From: William Overington (
Date: Tue Jun 04 2002 - 09:38:55 EDT

>> I then formatted the text in PowerPoint to 200 points, italic and green.
>> So, it appears that SC UniPad used in conjunction with Word and
PowerPoint can be used to prepare elegant presentations in the languages of
the world. Wow!

SC UniPad provides excellent inputting facilities for Unicode code points,
making available a selection of virtual keyboards for various languages and
scripts. However, it does not seek to have a display other than one fount
in one small size in one colour, black. PowerPoint however does have
display capabilities in many founts, many sizes and many colours, yet is
quite tedious when it comes to entering text which uses accented characters.
However, there were problems over using a copy and paste from SC UniPad to
PowerPoint. So I tried a copy and paste from SC UniPad to Word and then
carried out a copy and paste from Word to PowerPoint. The display was still
small and was still black and the fount, though different, was not that
different. So, to complete my experiment I formatted the text which was now
in PowerPoint using a 200 point size, setting italics and setting the colour
as green, thus satisfying myself completely that the complete process from
keying in the text in SC UniPad to viewing a PowerPoint presentation was
possible. Having done that I was then confident that, as long as a correct
TrueType fount for the required script is supplied for the PowerPoint
program to use, that elegantly set out PowerPoint presentations in various
scripts van be produced straightforwardly by keying in the text in SC UniPad
using a virtual keyboard, then copy and pasting it to Word, then copying and
pasting it from Word to PowerPoint, then formatting the text for size and
colour of lettering using the facilities of PowerPoint and producing a
PowerPoint display. The finished product would be a PowerPoint file, with
the use of SC UniPad in its preparation not apparent to the end user of the
PowerPoint presentation.



The idea is as follows.

Firstly, the background. In the light of The Respectfully Experiment, in the way that Mr James Kass utilised the golden ligatures collection code for a ct ligature, U+E707, to designate, within a fount which he himself authors, the glyph for a ct ligature which is normally accessed indirectly using a sequence of characters, thereby also allowing direct access to the glyph as a U+E707 character, I feel that there is scope for both indirect and direct access to coexist using the same founts, with advantages for both methods, not being conflicting methods of using ligatures yet being complementary methods of using ligatures. For example, for work using sorting, indexing a book, authoring a dictionary and so on one would ideally use a c ZWJ t approach whereas for situations where someone does not have the more modern facilities available, or is just setting, say, one page of text in a black letter face so as to produce a page of text suitable for printing out and framing as a picture, using the golden ligatures collection codes would not be unacceptable. Thus founts could be fully modern, yet also have a standardized way of assigning code points to the glyphs used for ligatures. Indeed, this approach would also be helpful for people with older equipment, as ligature characters could be entered using whole code points and then a standard software utility could be used to convert the resulting file to a format where all of the ligatures were broken down into the indirect format using ZWJ characters. It seems to me to be a very beneficial solution all round. If a fount designer needed a very special ligature not in the standard set of regular Unicode, then he or she could still resort to using the Private Use Area.

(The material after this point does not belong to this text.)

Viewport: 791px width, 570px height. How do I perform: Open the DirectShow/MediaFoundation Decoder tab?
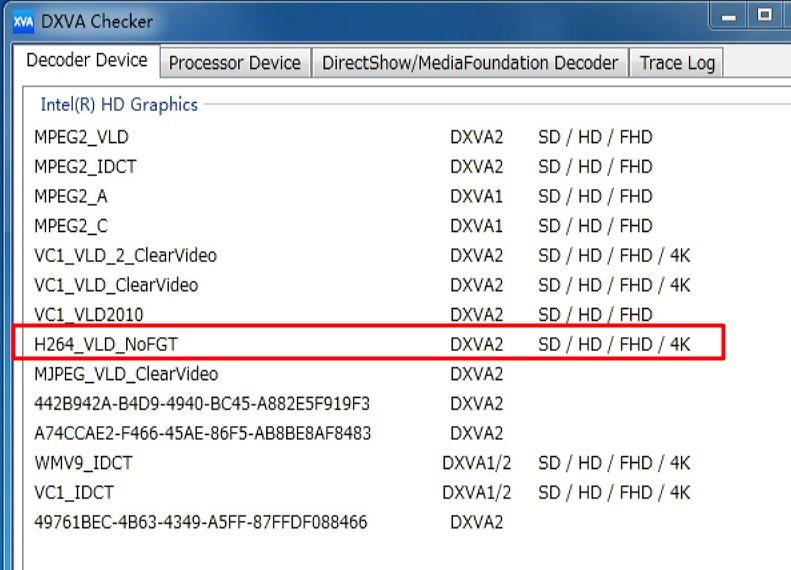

Ideally these code points would be part of regular Unicode. I am aware that current policy is not to add any more ligature codes to regular Unicode, yet, in view of this new approach of using code points for whole ligatures in conjunction with the ZWJ method, then maybe the matter might reach the agenda again and, in the light of this new scientific evidence, the matter be reconsidered. If the matter were reconsidered in this manner, then perhaps a number of ligature characters, using some or all of those in the golden ligatures collection, together with any others that the committee thought it desirable to include, such as those used for calligraphy, might be added into the U+FB.. block. This would then allow fount designers to standardize on official Unicode and ISO codes, producing rigorous founts, with this extra facility, for the future.

I feel that it is idle to speculate as to whether the committees will actually consider this matter, or as to what they will or will not agree, or as to the likelihood of whether they will agree and so on. The important matter is what actually happens. The fact of the matter is that, in the light of the golden ligatures collection list having been published and Mr James Kass using the code for a ct ligature from the list in conjunction with an OpenType fount, there is new scientific evidence available now which was not available at the time when the decision not to encode any further ligature characters was made. Thus the decision that led to the present policy was based on evidence available at the time and not on the present evidence. I feel that it is important to specifically note that, after the event of this new scientific evidence becoming available, that the Unicode Consortium has not, as far as I am aware, made any statement as to whether it will or will not consider again the matter of ligatures: not that I would myself expect the Unicode Consortium to make any such statement, my expectation is that, if the Unicode Consortium at some future time receives a formal proposal then it will consider any such proposal at that time in the light of the scientific evidence available at that time.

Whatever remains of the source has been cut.